*TO DO:*
Please edit the listing below by replacing "succession plan" with "transition plan" and leaving everything else unchanged.

*RAW RECORDS:*
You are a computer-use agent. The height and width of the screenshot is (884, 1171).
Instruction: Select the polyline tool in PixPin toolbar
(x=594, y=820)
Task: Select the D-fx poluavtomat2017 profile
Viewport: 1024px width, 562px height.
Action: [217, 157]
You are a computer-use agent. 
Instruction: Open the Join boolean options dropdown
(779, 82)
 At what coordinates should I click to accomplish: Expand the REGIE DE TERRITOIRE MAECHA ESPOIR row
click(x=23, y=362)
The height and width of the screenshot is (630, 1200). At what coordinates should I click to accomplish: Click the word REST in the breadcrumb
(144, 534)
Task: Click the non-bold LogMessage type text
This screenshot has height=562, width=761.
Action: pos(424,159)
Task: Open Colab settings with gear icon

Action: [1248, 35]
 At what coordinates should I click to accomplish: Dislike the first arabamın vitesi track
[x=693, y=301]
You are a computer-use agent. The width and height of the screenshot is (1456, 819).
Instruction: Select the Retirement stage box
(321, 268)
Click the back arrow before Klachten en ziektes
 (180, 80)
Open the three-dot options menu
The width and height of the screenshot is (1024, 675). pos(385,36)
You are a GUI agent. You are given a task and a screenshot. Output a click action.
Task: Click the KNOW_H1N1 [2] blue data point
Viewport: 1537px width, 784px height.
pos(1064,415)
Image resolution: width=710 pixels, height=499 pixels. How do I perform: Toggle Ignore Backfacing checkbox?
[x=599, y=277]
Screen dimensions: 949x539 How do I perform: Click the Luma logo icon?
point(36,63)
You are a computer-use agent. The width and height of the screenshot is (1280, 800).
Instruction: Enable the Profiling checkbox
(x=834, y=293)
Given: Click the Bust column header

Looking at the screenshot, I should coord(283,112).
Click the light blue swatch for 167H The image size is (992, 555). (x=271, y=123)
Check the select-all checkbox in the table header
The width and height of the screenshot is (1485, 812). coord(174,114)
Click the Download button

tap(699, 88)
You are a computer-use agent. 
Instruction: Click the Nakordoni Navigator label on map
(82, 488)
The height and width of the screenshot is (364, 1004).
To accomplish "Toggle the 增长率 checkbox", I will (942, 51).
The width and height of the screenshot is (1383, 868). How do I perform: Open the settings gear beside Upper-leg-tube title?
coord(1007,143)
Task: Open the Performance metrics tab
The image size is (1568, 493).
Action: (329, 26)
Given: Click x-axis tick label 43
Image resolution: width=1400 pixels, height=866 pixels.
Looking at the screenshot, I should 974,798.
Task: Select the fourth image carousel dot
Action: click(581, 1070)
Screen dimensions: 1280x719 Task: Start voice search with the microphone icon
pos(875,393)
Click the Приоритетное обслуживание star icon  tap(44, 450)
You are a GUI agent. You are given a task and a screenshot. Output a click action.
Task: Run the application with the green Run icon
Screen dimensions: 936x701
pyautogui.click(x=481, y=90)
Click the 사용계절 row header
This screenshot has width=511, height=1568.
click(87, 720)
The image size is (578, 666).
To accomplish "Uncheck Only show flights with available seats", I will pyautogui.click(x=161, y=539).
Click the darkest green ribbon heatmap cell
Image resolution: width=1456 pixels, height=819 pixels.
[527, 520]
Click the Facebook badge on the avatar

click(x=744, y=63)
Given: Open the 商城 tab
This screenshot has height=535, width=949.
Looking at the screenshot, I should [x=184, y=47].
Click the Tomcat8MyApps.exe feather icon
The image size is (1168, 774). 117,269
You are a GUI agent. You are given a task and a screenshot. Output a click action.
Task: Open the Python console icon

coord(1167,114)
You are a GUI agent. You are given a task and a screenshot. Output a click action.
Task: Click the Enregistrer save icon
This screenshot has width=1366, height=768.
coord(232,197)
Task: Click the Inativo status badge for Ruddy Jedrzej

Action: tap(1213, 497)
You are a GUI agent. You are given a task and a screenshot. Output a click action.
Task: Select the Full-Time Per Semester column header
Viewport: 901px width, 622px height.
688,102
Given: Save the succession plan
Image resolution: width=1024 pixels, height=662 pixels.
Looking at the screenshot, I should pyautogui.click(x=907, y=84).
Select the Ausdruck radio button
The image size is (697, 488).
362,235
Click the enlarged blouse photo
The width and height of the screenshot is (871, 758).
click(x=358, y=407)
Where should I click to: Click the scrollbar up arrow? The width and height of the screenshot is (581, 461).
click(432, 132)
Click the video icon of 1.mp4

*RESULT:*
You are a computer-use agent. The height and width of the screenshot is (884, 1171).
Instruction: Select the polyline tool in PixPin toolbar
(x=594, y=820)
Task: Select the D-fx poluavtomat2017 profile
Viewport: 1024px width, 562px height.
Action: [217, 157]
You are a computer-use agent. 
Instruction: Open the Join boolean options dropdown
(779, 82)
 At what coordinates should I click to accomplish: Expand the REGIE DE TERRITOIRE MAECHA ESPOIR row
click(x=23, y=362)
The height and width of the screenshot is (630, 1200). At what coordinates should I click to accomplish: Click the word REST in the breadcrumb
(144, 534)
Task: Click the non-bold LogMessage type text
This screenshot has height=562, width=761.
Action: pos(424,159)
Task: Open Colab settings with gear icon

Action: [1248, 35]
 At what coordinates should I click to accomplish: Dislike the first arabamın vitesi track
[x=693, y=301]
You are a computer-use agent. The width and height of the screenshot is (1456, 819).
Instruction: Select the Retirement stage box
(321, 268)
Click the back arrow before Klachten en ziektes
 (180, 80)
Open the three-dot options menu
The width and height of the screenshot is (1024, 675). pos(385,36)
You are a GUI agent. You are given a task and a screenshot. Output a click action.
Task: Click the KNOW_H1N1 [2] blue data point
Viewport: 1537px width, 784px height.
pos(1064,415)
Image resolution: width=710 pixels, height=499 pixels. How do I perform: Toggle Ignore Backfacing checkbox?
[x=599, y=277]
Screen dimensions: 949x539 How do I perform: Click the Luma logo icon?
point(36,63)
You are a computer-use agent. The width and height of the screenshot is (1280, 800).
Instruction: Enable the Profiling checkbox
(x=834, y=293)
Given: Click the Bust column header

Looking at the screenshot, I should coord(283,112).
Click the light blue swatch for 167H The image size is (992, 555). (x=271, y=123)
Check the select-all checkbox in the table header
The width and height of the screenshot is (1485, 812). coord(174,114)
Click the Download button

tap(699, 88)
You are a computer-use agent. 
Instruction: Click the Nakordoni Navigator label on map
(82, 488)
The height and width of the screenshot is (364, 1004).
To accomplish "Toggle the 增长率 checkbox", I will (942, 51).
The width and height of the screenshot is (1383, 868). How do I perform: Open the settings gear beside Upper-leg-tube title?
coord(1007,143)
Task: Open the Performance metrics tab
The image size is (1568, 493).
Action: (329, 26)
Given: Click x-axis tick label 43
Image resolution: width=1400 pixels, height=866 pixels.
Looking at the screenshot, I should 974,798.
Task: Select the fourth image carousel dot
Action: click(581, 1070)
Screen dimensions: 1280x719 Task: Start voice search with the microphone icon
pos(875,393)
Click the Приоритетное обслуживание star icon  tap(44, 450)
You are a GUI agent. You are given a task and a screenshot. Output a click action.
Task: Run the application with the green Run icon
Screen dimensions: 936x701
pyautogui.click(x=481, y=90)
Click the 사용계절 row header
This screenshot has width=511, height=1568.
click(87, 720)
The image size is (578, 666).
To accomplish "Uncheck Only show flights with available seats", I will pyautogui.click(x=161, y=539).
Click the darkest green ribbon heatmap cell
Image resolution: width=1456 pixels, height=819 pixels.
[527, 520]
Click the Facebook badge on the avatar

click(x=744, y=63)
Given: Open the 商城 tab
This screenshot has height=535, width=949.
Looking at the screenshot, I should [x=184, y=47].
Click the Tomcat8MyApps.exe feather icon
The image size is (1168, 774). 117,269
You are a GUI agent. You are given a task and a screenshot. Output a click action.
Task: Open the Python console icon

coord(1167,114)
You are a GUI agent. You are given a task and a screenshot. Output a click action.
Task: Click the Enregistrer save icon
This screenshot has width=1366, height=768.
coord(232,197)
Task: Click the Inativo status badge for Ruddy Jedrzej

Action: tap(1213, 497)
You are a GUI agent. You are given a task and a screenshot. Output a click action.
Task: Select the Full-Time Per Semester column header
Viewport: 901px width, 622px height.
688,102
Given: Save the transition plan
Image resolution: width=1024 pixels, height=662 pixels.
Looking at the screenshot, I should pyautogui.click(x=907, y=84).
Select the Ausdruck radio button
The image size is (697, 488).
362,235
Click the enlarged blouse photo
The width and height of the screenshot is (871, 758).
click(x=358, y=407)
Where should I click to: Click the scrollbar up arrow? The width and height of the screenshot is (581, 461).
click(432, 132)
Click the video icon of 1.mp4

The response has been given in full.